(DOCUMENT TEXT)

With summer comes the sound of songbirds and the hum of insects.
Often insects are seen as nuisances — pests that need bug dope to keep them away. And while I absolutely hate biting bugs there are some insects I find very interesting and necessary for gardening.
With ladybugs around aphids won’t be a problem in the garden. When we lived on the prairies our house was the ladybugs’ winter home and we never worried about aphids even when the rest of the neighbourhood was complaining of them.
Also, earthworms are good for a garden. They don’t hurt plants, but rather tunnel around them — bringing air, water and other nutrients to the roots of plants, where they need it most.
Ants are common on our farm. Ants are beneficial to a garden in small doses. Too many will definitely do damage to plants, and ants that “farm” aphids have been know to spread disease, but having them pass through — cleaning up small debris and even carrying off aphids — is great. I haven’t had any problems with ants in our garden so I generally let them do their thing.
The job of a worker ant is to collect food to store for the winter. This brings organic material down into the soil. If it isn’t eaten it will break down, enriching the soil.
The ant tunnels also aerate the soil and allow areas for rainwater to pass through. This is usually a job done by earthworms but we don’t have many.
My favourite insects are the pollinators, specifically honeybees. Pollinators are usually bees or wasps, but butterflies and moths also help.
Very small pollinating insects do a very large job. Without them many foods wouldn’t even exist. We rely on them.
This spring I noticed a lack of pollinators.
We have some pumpkin plants growing on our deck and while they have been blooming for over a month now, no fruit has set. Even our pea patch, which is covered in flowers, isn’t humming like it usually does. There are pea pods coming, so something is pollinating the flowers but bees and wasps aren’t overly present.
If we had honeybees this wouldn’t worry me. Honeybees are one of the few insects that can be domesticated so to speak, and I find working with them to be very relaxing.
A few years ago I worked a couple of hives. They didn’t produce much honey because I got them late in the spring but it was nice to see the orderliness of their lives.
And when anything bloomed in the garden, even the broccoli, the place just hummed with their busyness.

(End DOCUMENT TEXT)
(DATASET RECORDS)

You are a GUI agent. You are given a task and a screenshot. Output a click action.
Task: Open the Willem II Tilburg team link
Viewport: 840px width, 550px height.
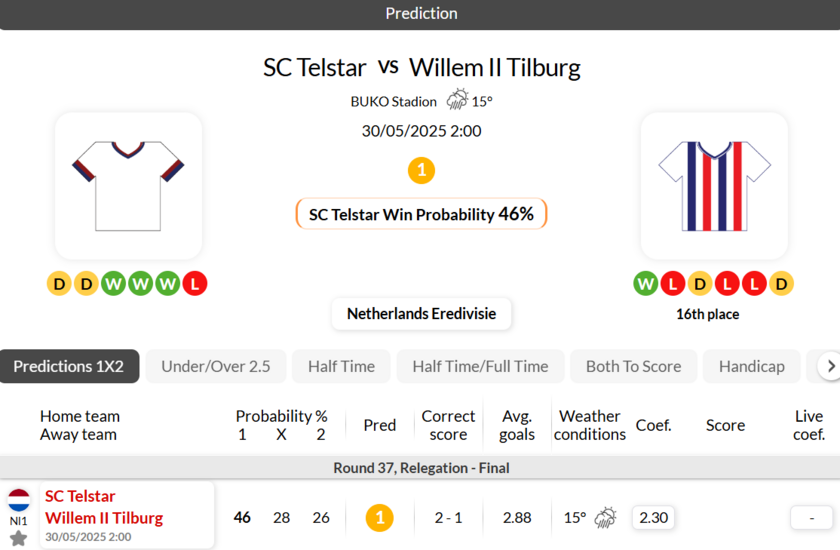point(104,518)
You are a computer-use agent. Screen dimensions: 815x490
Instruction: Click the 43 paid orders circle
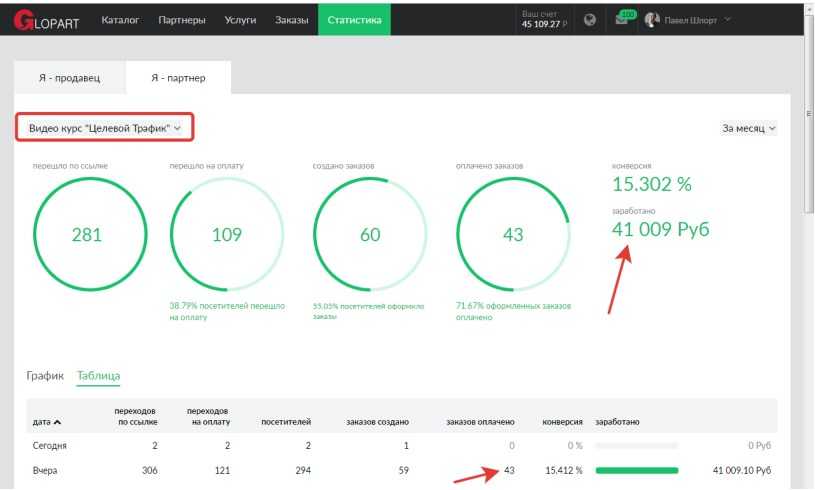click(512, 235)
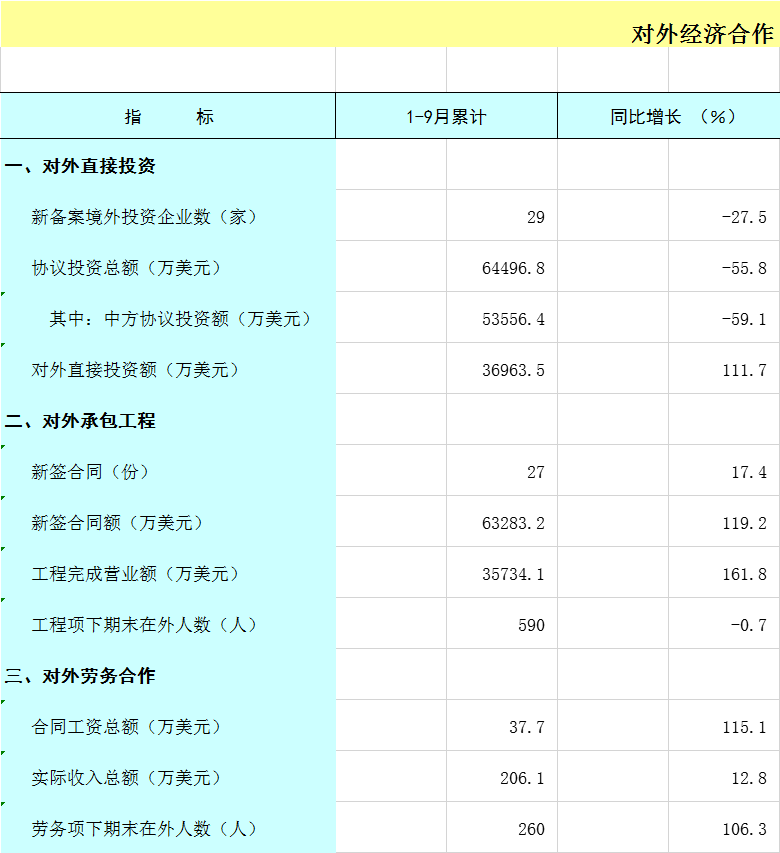Image resolution: width=780 pixels, height=853 pixels.
Task: Select the cell with value 64496.8
Action: click(513, 268)
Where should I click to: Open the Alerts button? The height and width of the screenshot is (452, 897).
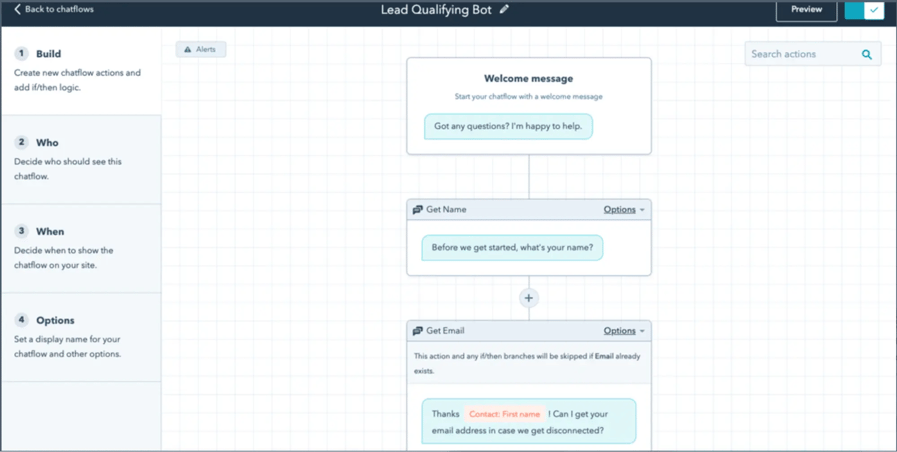(x=201, y=49)
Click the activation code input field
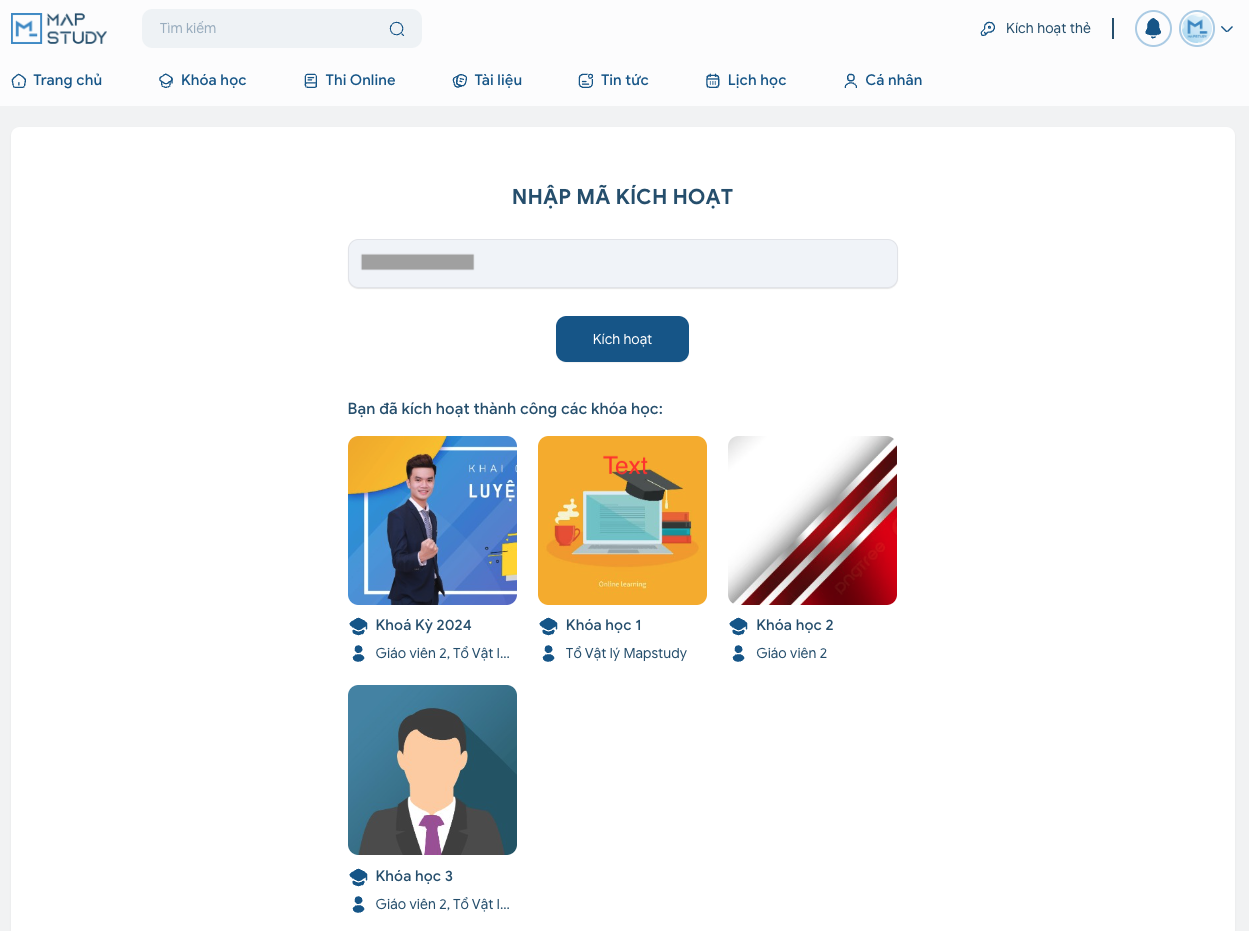1249x931 pixels. pyautogui.click(x=623, y=264)
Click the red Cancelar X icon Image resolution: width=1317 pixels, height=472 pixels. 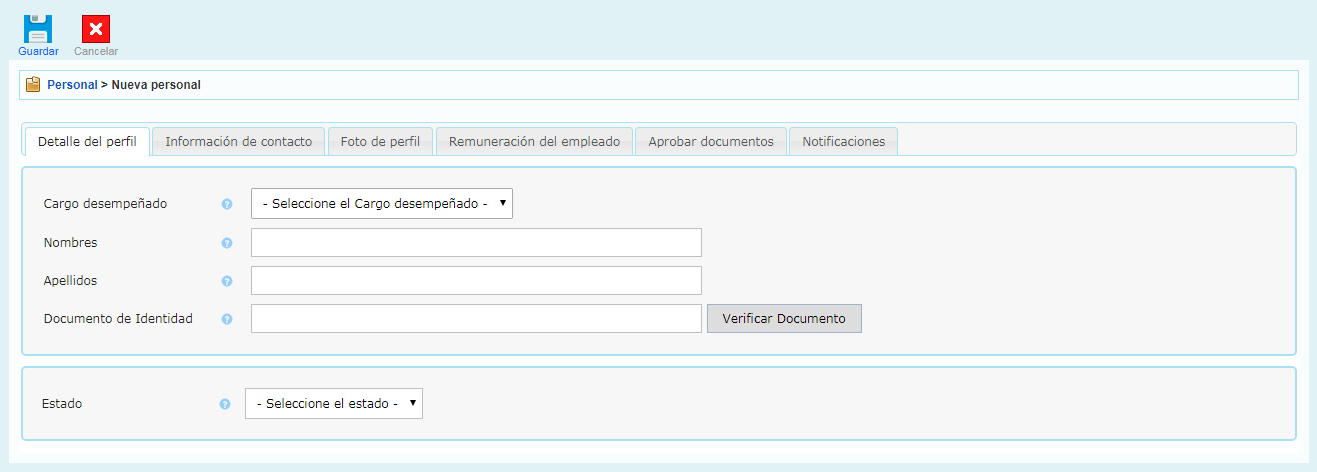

(End DATASET RECORDS)

> [INSTRUCTIONS FOR THE TASK] Can you reproduce, word for word, the stretch of the garden insects text from "Also, earthworms are" through "do their thing."?

> [PROBLEM SOLUTION]
Also, earthworms are good for a garden. They don’t hurt plants, but rather tunnel around them — bringing air, water and other nutrients to the roots of plants, where they need it most.
Ants are common on our farm. Ants are beneficial to a garden in small doses. Too many will definitely do damage to plants, and ants that “farm” aphids have been know to spread disease, but having them pass through — cleaning up small debris and even carrying off aphids — is great. I haven’t had any problems with ants in our garden so I generally let them do their thing.